Multilateralism is when at least three governments participate in a particular issue or try to solve a problem. Multilateralism is an example of cooperation among world governments and is used in contrast with unilateralism. On the other hand, unilateralism is when a state acts without regard to the support or interests of other states. For example, the 2003 American-led invasion of Iraq is often given as an example of unilateralism in international relations because it was opposed by many of America’s traditional allies like France and Germany.
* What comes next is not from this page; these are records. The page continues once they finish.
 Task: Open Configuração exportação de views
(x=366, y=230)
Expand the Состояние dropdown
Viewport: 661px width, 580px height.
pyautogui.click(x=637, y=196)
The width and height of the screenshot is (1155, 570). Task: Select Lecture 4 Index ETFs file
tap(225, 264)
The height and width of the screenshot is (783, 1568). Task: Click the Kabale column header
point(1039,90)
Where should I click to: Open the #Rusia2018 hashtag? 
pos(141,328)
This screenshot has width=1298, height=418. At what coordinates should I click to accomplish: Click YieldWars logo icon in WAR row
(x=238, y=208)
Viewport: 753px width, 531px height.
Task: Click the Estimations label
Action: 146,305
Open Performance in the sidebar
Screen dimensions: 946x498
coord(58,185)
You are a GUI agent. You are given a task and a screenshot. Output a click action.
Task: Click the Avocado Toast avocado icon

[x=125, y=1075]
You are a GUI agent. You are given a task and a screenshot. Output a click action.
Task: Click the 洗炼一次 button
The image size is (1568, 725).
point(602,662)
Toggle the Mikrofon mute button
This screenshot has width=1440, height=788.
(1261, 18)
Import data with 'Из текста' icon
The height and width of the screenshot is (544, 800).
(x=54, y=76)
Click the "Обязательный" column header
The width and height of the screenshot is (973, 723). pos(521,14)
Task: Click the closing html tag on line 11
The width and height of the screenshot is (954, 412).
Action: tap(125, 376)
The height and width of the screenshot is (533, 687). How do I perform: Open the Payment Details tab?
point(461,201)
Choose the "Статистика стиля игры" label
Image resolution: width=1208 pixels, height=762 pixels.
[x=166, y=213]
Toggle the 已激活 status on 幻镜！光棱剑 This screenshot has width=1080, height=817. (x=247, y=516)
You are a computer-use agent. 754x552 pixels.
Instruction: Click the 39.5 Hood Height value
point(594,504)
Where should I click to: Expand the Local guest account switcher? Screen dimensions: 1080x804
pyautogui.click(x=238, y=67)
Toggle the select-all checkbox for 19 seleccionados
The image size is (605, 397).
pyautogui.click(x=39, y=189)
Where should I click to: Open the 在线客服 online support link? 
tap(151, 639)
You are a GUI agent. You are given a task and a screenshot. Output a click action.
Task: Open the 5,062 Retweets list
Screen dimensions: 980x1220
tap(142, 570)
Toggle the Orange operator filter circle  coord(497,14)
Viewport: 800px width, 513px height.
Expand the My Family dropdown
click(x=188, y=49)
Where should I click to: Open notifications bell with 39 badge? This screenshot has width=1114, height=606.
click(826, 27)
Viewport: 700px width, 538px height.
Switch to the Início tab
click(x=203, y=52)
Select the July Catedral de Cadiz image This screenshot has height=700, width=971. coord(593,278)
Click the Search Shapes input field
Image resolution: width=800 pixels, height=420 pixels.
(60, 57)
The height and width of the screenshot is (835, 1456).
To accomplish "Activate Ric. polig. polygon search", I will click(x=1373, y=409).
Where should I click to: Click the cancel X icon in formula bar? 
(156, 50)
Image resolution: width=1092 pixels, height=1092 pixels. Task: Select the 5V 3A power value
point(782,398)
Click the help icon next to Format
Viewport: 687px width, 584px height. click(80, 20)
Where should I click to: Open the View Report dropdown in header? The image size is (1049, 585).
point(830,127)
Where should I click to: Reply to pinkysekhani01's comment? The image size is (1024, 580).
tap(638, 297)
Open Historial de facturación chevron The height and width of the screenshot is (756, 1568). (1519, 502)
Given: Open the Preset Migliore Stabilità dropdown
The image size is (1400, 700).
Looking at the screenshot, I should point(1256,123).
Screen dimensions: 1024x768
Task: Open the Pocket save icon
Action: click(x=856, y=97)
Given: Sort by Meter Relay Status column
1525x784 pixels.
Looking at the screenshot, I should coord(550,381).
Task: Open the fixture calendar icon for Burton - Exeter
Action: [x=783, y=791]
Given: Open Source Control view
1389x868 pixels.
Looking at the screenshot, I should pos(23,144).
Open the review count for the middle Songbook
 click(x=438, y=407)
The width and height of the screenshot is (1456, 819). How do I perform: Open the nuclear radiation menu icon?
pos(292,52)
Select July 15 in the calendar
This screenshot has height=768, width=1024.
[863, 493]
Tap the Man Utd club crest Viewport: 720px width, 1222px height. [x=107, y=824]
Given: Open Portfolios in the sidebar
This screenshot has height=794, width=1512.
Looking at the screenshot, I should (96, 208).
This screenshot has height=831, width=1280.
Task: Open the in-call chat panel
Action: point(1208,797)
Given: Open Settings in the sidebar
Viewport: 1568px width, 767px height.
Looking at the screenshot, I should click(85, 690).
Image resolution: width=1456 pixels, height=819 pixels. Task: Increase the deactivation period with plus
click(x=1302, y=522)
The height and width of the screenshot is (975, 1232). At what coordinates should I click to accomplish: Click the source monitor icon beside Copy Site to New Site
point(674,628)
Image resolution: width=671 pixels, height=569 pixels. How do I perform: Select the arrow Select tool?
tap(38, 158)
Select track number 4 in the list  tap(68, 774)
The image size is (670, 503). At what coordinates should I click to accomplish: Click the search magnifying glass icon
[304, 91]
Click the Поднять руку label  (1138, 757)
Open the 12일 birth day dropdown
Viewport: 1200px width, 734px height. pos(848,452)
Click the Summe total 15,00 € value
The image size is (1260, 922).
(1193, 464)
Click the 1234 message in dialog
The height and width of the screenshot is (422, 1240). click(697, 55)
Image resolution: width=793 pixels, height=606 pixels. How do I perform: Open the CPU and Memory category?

Rather than being a principle of cooperation for the sake of cooperation, multilateralism is believed to be a way to achieve a nation’s interest while promoting stability in the world.

The global economy has been hugely successful over the past 50 years is unquestionable. A major foundation of that success has been the open multilateral system, which has enabled the emergence of a truly international financial system, reciprocal reduction of trade barriers, and the emergence of many previously poor countries into the status of ’emerging markets or even ‘developed’. The open multilateral system, however, is increasingly under-appreciated and taken for granted. Multilateral trade agreements strengthen the global economy by making developing countries competitive. They standardize import and export procedures, giving economic benefits to all member nations. Their complexity helps those that can take advantage of globalization, while those who cannot often face hardships. Openness and partnership between countries played a critical part in this success. The United Nations, the World Trade Organization, have been the underpinnings of the multilateral economic system. They became the forums that shaped the “rules of the game” for a global system in which countries have thrived.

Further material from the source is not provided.